**Given data**:

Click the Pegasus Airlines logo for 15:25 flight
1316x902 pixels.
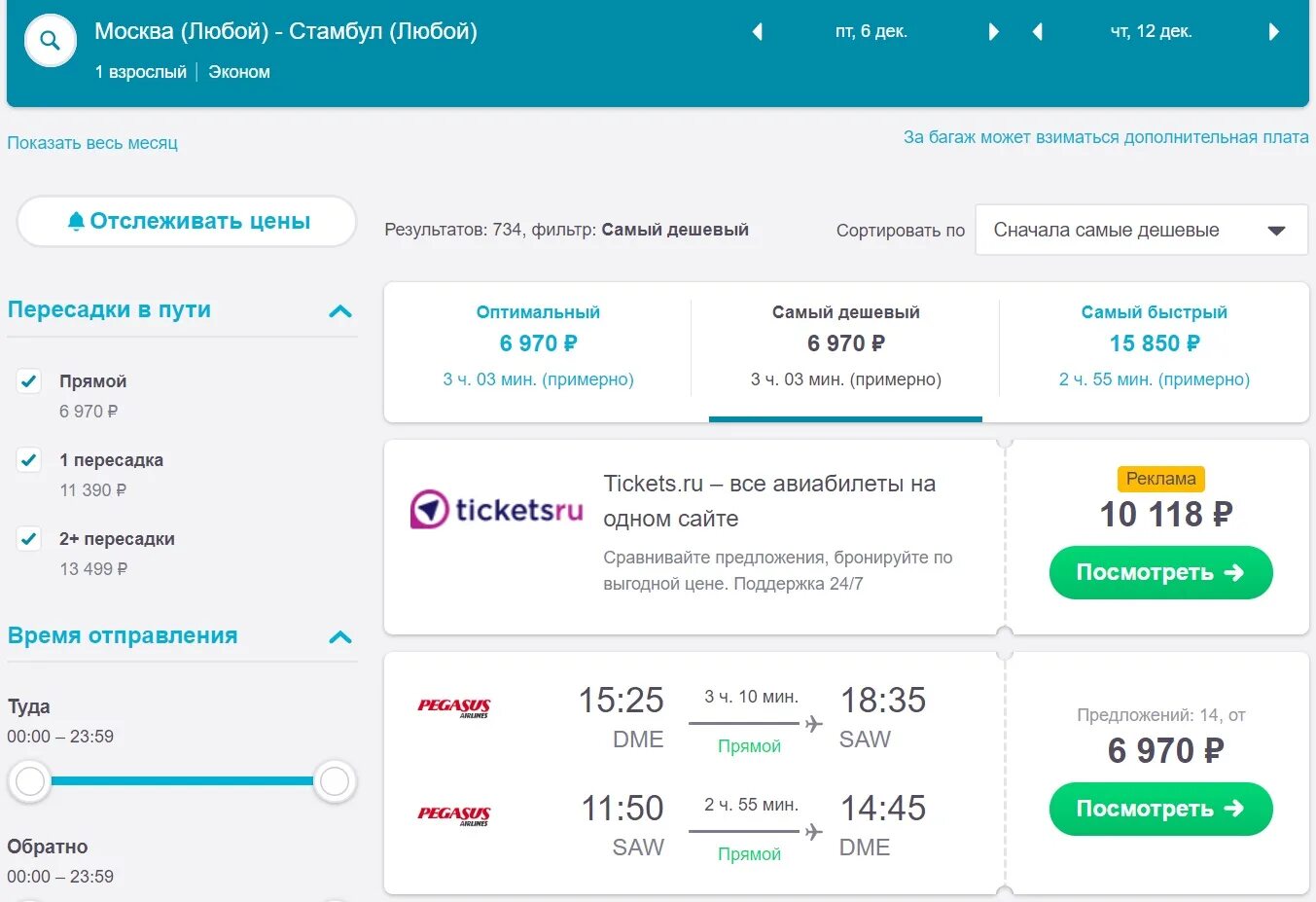[x=454, y=707]
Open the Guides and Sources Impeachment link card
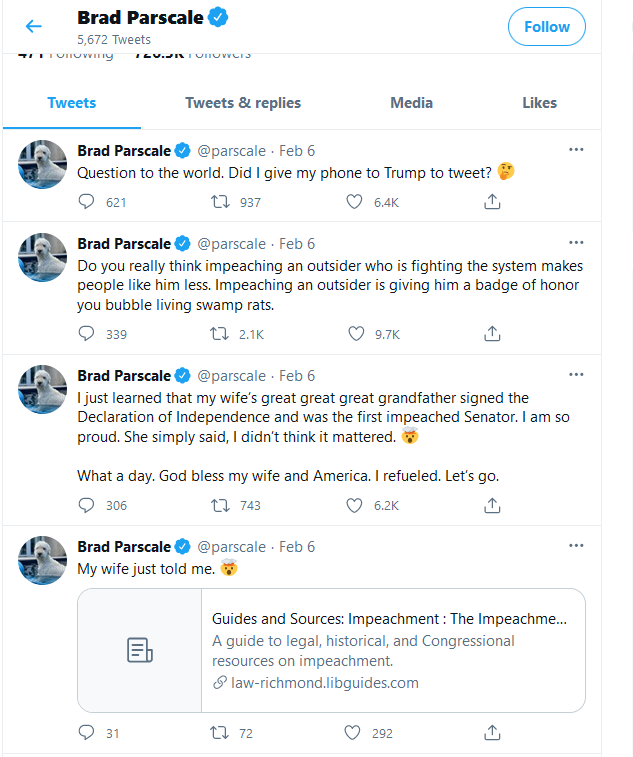 click(x=331, y=650)
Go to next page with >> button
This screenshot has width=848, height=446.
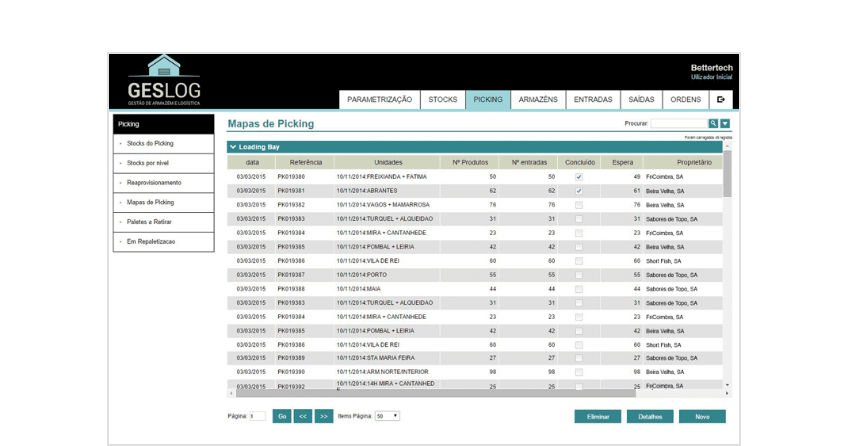coord(324,416)
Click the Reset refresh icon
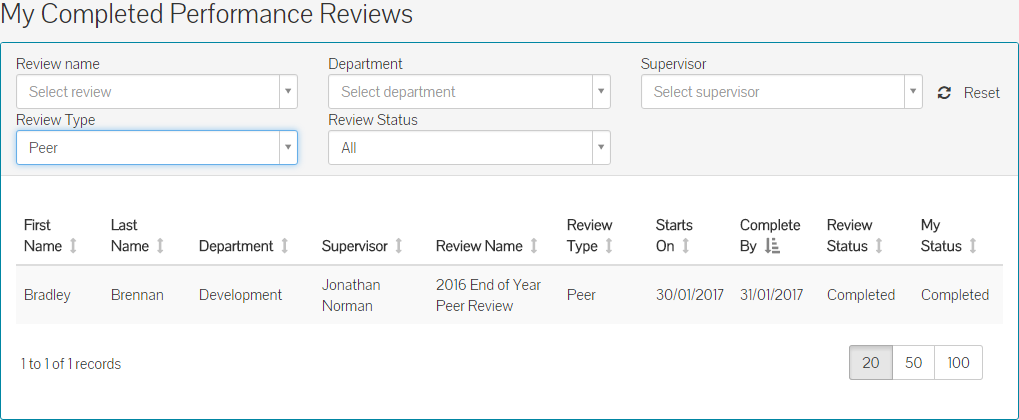1019x420 pixels. tap(944, 93)

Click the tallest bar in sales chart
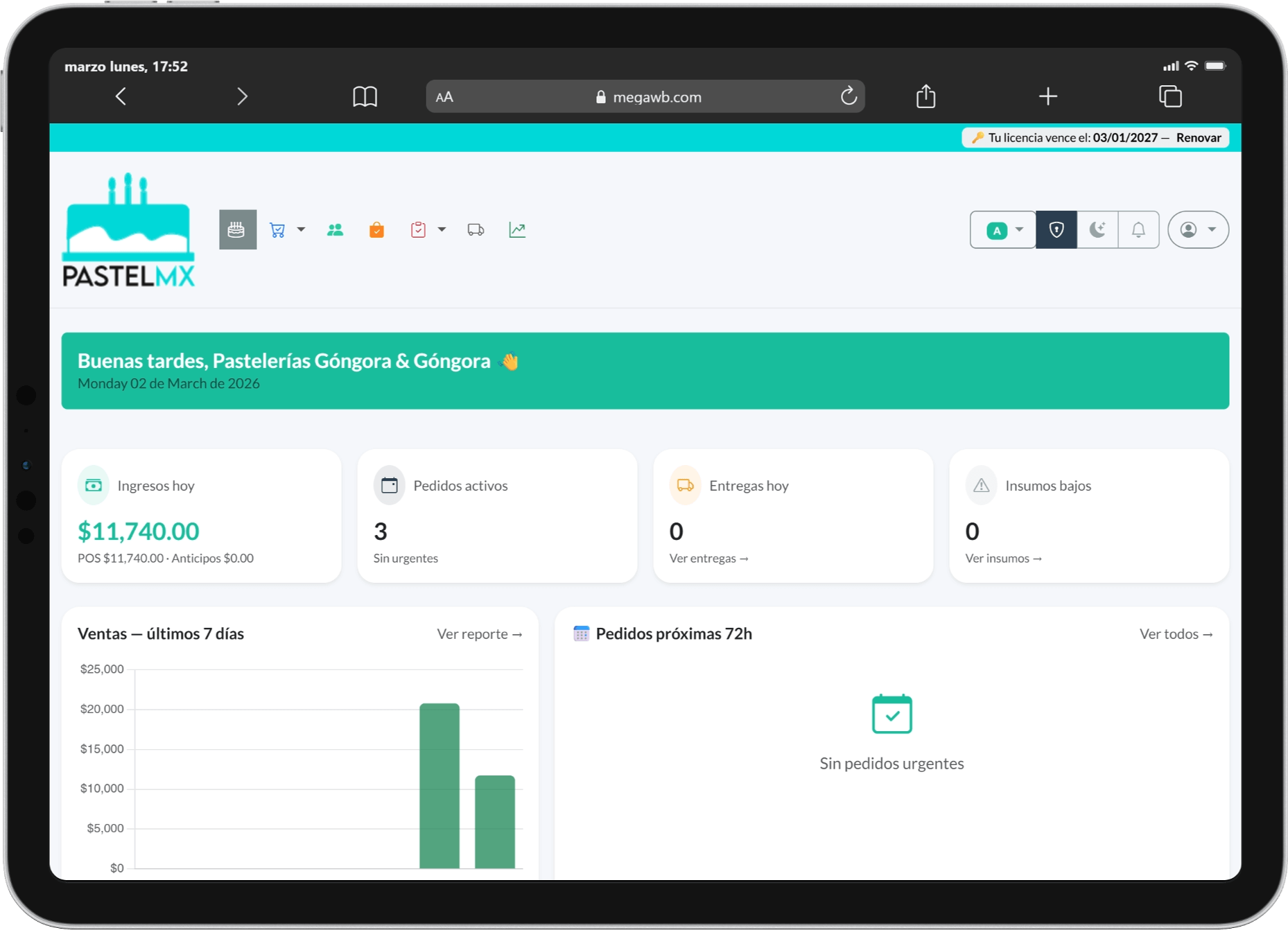point(440,785)
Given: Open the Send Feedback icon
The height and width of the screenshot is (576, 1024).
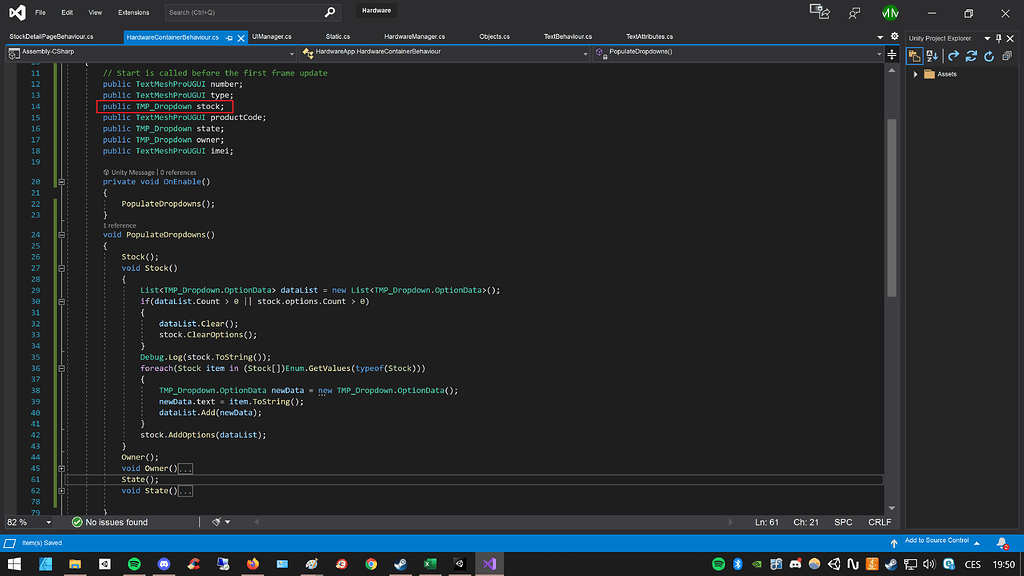Looking at the screenshot, I should [854, 13].
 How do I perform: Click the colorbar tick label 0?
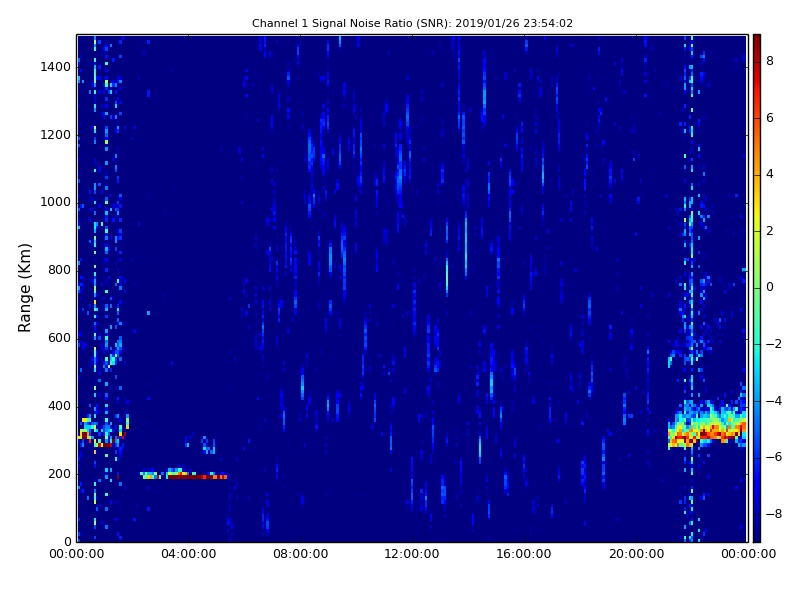point(770,287)
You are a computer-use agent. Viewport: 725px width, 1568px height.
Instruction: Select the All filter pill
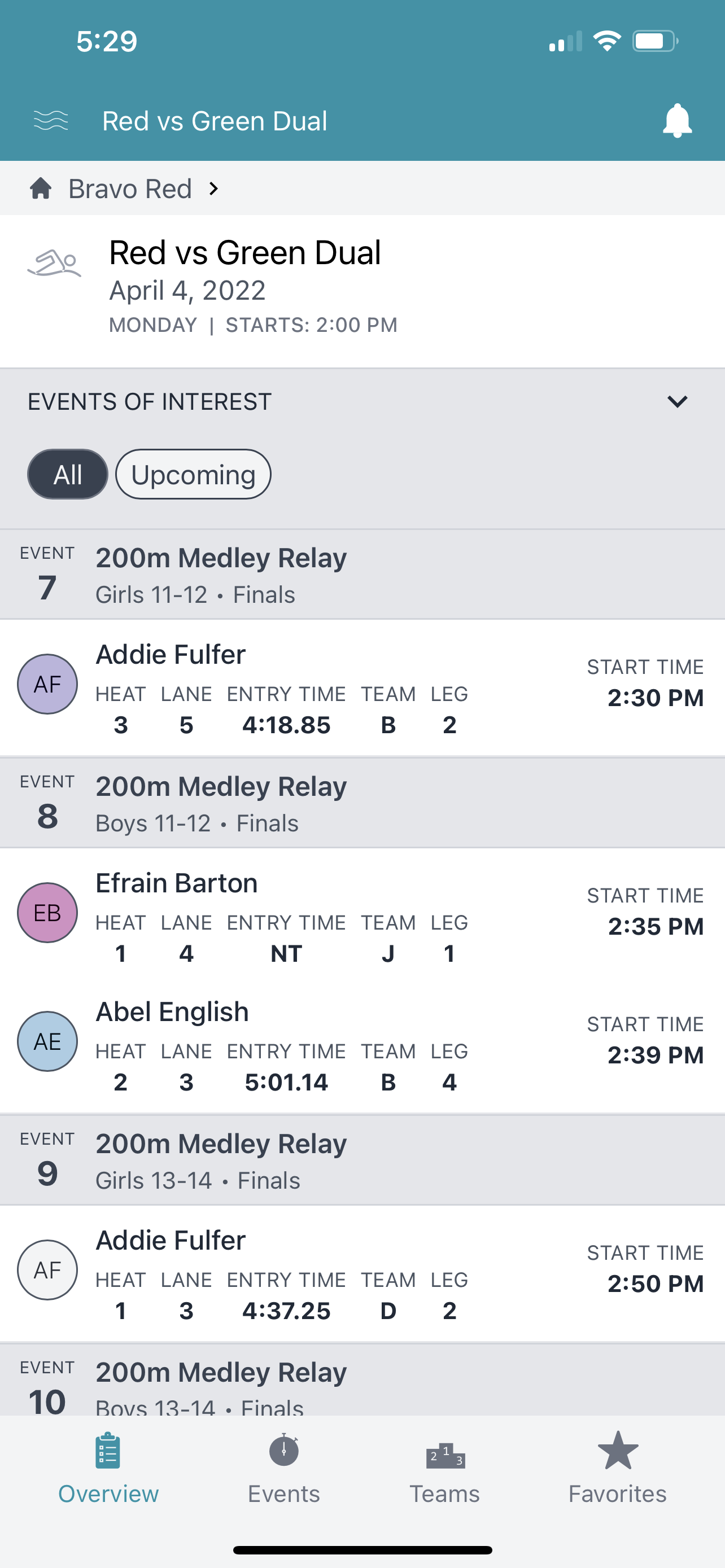[x=68, y=474]
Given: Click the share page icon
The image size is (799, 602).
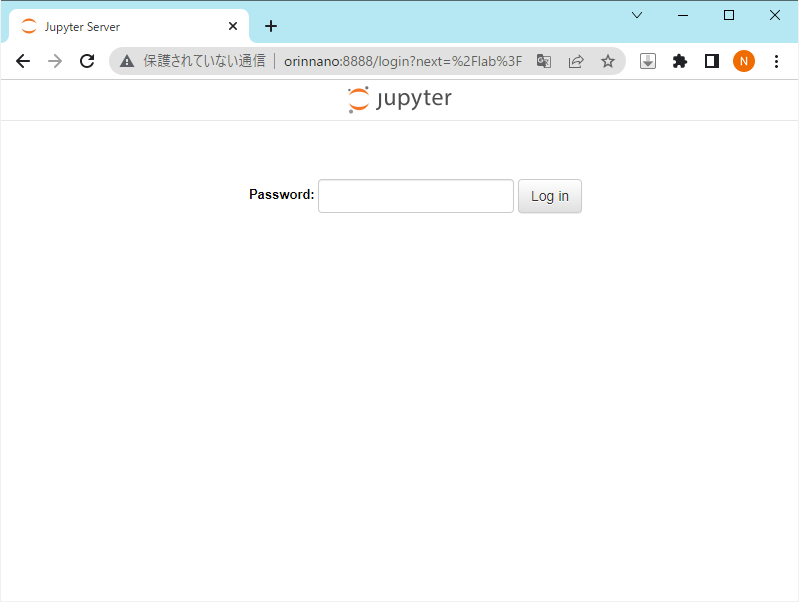Looking at the screenshot, I should pyautogui.click(x=576, y=61).
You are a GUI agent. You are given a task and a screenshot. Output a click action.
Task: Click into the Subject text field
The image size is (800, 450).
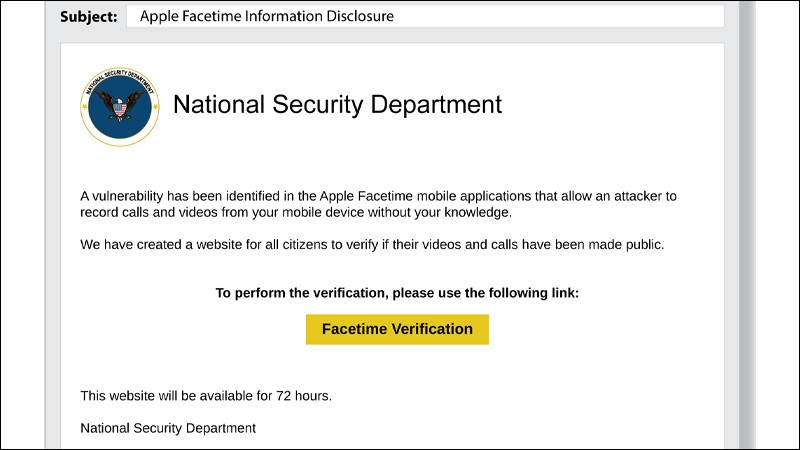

**Directions for this task**:
In the material above, tally the lines that include the word "page" and give only that figure.

**Answer to this task**:
2